In the aftermath of the 1999 shootings at Columbine High School, the Colorado Legislature enacted a “zero tolerance” policy governing student behavior. At the slightest rule breach, offending kids were bounced out of school on suspension for a period appropriate to the perceived offense. No trial, no hearing, no explanations.
Only recently has the realization come to school administrators that “time out” for suspension also equals “time out” for learning, not to mention the stigma that some (but not all) students experience as a result of being ousted from classes.
So it was that in January the Obama Administration directed schools to scrap overly zealous zero tolerance policies that led to automatic suspensions (and criminal records). Such policies, Administration officials said, “impacted minorities at higher rates” than non-minorities.
While that may or may not be true, it is axiomatic that time spent by students of any ethnicity on suspension stunts their educational growth.
Not surprisingly, Colorado is also the venue for one of the first experimental efforts at ameliorating the “zero tolerance” policy. PBS’s News Hour recently reported on Aurora, Colo.’s Hinkley High School.
Hinkley has about 2,000 students, of which 75 percent qualify for free and reduced cost meals. Three years ago, Principal Matthew Willis instituted a form of discipline called “restorative justice” in which a student or students who engage in conduct that formerly would have merited suspension are brought together with their parents and a dean of students to discuss the infraction and try to heal the harm that was caused by it. The dean guides the conversation and tries to restore relationships to what they were before the incident.
Willis has been pleased with the results over the three year span the program has been in effect. He has seen “significant declines in defiance, disobedience and use of profanity,” he said.

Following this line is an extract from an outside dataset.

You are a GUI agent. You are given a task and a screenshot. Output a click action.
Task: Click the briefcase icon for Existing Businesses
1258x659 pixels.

“We have had a 48 percent reduction in out-of-school suspensions. In 2007-8 we had approximately 263 physical altercations. And so far this year only 31 physical altercations,” he added.

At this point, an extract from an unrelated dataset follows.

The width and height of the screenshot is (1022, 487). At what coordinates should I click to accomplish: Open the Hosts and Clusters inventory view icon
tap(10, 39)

Dean of Students Bonnie Martinez lauds the program: “(Restorative justice) to some people may be viewed as a soft discipline especially if you look at Western culture. We’re about war and violence, not peace and harmony. But for (students) to come together, and for their families to come together, and talk about it and … express truly what happened, how it affected them … what (they) are responsible for and how (they) solve it, that’s deeper than (suspension).”

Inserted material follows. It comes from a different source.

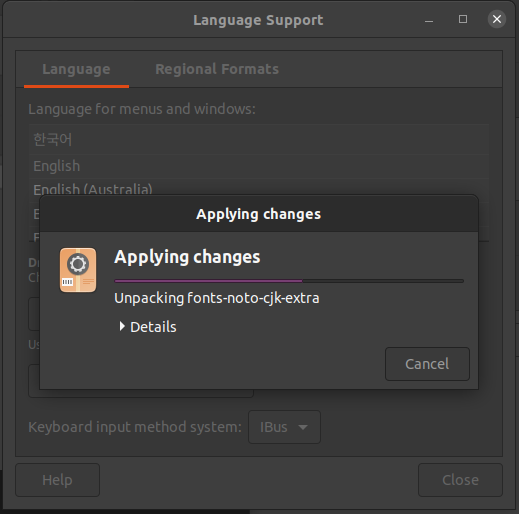This screenshot has width=519, height=514.
Task: Switch to the Regional Formats tab
Action: [217, 69]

“What do we know about anger?” asks Student Counselor Deanna Kline. “It is a secondary feeling. What is underneath anger? A lot of deeper emotions and feelings. When teachers don’t resolve the harm by doing restorative justice then that conflict is always there. And usually what will happen is kids will just stay angry, and they will just disrupt, disrupt, disrupt.”
The Denver Foundation is one of the sponsors of Hinkley High School’s restorative justice program. Sarah Park, the foundation’s director of education, said: “In Colorado our zero tolerance law was really in response to Columbine. And we were scared. We were all heartbroken. We were terrified and we wanted to make sure kids were safe. And that’s really where the intention around zero tolerance came from. Unfortunately they way it played out was in more negative educational terms. It’s much more likely that if (kids) are suspended that they will end up in jail; and it’s much more likely that if they’re suspended even once … they’re more likely to drop out.”
Seems to me, there’s a valuable lesson for all of us here, not necessarily confined to just schools.